§ **WHAT IS REQUIRED**
Reproduce exactly, and exclusively, the lines from the line containing "Open the Sifarnici menu" through the final line of the listing below.

=-=-=

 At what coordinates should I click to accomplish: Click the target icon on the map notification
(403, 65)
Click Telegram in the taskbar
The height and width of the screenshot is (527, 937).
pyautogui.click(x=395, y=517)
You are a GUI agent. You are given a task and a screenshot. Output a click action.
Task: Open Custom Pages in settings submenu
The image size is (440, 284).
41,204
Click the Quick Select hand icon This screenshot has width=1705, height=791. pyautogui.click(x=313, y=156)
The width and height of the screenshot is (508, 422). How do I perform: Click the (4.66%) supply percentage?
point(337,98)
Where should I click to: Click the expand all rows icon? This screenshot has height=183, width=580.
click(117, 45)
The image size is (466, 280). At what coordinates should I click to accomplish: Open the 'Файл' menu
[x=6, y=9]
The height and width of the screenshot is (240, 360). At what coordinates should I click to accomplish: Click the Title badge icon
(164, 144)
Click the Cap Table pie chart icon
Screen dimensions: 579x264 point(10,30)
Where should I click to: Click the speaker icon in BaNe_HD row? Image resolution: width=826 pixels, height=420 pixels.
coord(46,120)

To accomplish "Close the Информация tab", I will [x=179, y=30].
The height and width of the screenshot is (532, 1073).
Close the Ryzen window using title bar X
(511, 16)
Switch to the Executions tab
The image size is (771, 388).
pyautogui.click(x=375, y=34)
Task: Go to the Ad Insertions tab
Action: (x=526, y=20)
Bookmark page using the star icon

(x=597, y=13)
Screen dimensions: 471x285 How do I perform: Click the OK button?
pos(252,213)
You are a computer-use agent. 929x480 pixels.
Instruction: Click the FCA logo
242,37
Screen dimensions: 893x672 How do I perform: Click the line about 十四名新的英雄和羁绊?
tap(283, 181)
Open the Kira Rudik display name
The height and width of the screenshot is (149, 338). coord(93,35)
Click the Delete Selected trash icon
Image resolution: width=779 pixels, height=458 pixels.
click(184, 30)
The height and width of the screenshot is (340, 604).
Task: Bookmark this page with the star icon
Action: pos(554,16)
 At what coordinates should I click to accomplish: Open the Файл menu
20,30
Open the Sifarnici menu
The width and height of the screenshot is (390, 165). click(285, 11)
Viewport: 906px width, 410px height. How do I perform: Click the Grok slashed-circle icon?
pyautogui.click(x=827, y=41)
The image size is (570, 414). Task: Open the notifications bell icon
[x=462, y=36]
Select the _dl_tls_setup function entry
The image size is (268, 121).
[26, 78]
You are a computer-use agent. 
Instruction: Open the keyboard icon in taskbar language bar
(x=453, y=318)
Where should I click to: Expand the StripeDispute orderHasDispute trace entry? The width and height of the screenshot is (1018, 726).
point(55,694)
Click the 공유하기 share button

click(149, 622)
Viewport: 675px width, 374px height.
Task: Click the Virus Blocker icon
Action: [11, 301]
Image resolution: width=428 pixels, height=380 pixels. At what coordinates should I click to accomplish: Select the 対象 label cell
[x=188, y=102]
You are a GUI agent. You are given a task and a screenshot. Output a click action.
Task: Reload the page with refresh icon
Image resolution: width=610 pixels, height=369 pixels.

=-=-=

§ **ANSWER SPACE**
Open the Sifarnici menu
The width and height of the screenshot is (390, 165). click(285, 11)
Viewport: 906px width, 410px height. How do I perform: Click the Grok slashed-circle icon?
pyautogui.click(x=827, y=41)
The image size is (570, 414). Task: Open the notifications bell icon
[x=462, y=36]
Select the _dl_tls_setup function entry
The image size is (268, 121).
[26, 78]
You are a computer-use agent. 
Instruction: Open the keyboard icon in taskbar language bar
(x=453, y=318)
Where should I click to: Expand the StripeDispute orderHasDispute trace entry? The width and height of the screenshot is (1018, 726).
point(55,694)
Click the 공유하기 share button

click(149, 622)
Viewport: 675px width, 374px height.
Task: Click the Virus Blocker icon
Action: [11, 301]
Image resolution: width=428 pixels, height=380 pixels. At what coordinates should I click to accomplish: Select the 対象 label cell
[x=188, y=102]
You are a GUI agent. You are given a task and a screenshot. Output a click action.
Task: Reload the page with refresh icon
Image resolution: width=610 pixels, height=369 pixels.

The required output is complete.